Which lines of the material contain the word "computer"? Show each one.

## GIVEN DATA
----

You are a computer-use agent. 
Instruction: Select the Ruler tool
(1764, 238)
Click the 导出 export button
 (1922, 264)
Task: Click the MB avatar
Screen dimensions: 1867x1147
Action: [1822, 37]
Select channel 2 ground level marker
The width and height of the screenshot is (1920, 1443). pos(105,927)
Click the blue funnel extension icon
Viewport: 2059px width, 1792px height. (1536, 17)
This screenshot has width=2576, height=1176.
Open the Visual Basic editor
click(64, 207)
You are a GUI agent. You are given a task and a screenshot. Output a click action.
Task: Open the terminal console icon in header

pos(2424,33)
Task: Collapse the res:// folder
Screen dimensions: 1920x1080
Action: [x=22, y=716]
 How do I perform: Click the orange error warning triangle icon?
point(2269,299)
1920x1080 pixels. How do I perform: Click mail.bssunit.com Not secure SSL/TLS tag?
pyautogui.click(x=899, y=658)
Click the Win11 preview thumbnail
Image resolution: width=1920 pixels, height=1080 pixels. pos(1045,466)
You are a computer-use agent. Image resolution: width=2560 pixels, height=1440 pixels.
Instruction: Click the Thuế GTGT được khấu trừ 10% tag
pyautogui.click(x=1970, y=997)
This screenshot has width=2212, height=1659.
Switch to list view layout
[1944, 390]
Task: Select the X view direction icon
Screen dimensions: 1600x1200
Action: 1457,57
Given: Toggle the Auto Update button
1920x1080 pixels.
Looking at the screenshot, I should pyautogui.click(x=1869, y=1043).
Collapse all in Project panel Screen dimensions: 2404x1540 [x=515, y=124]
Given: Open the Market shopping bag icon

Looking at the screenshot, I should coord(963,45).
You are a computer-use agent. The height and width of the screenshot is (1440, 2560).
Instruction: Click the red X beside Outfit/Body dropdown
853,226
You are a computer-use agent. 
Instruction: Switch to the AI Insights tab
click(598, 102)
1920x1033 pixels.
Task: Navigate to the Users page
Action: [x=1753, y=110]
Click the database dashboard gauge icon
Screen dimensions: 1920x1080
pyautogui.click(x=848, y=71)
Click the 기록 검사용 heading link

----

## YOUR RESPONSE
You are a computer-use agent. 
You are a computer-use agent. Image resolution: width=2560 pixels, height=1440 pixels.
You are a computer-use agent. The height and width of the screenshot is (1440, 2560).
You are a computer-use agent. 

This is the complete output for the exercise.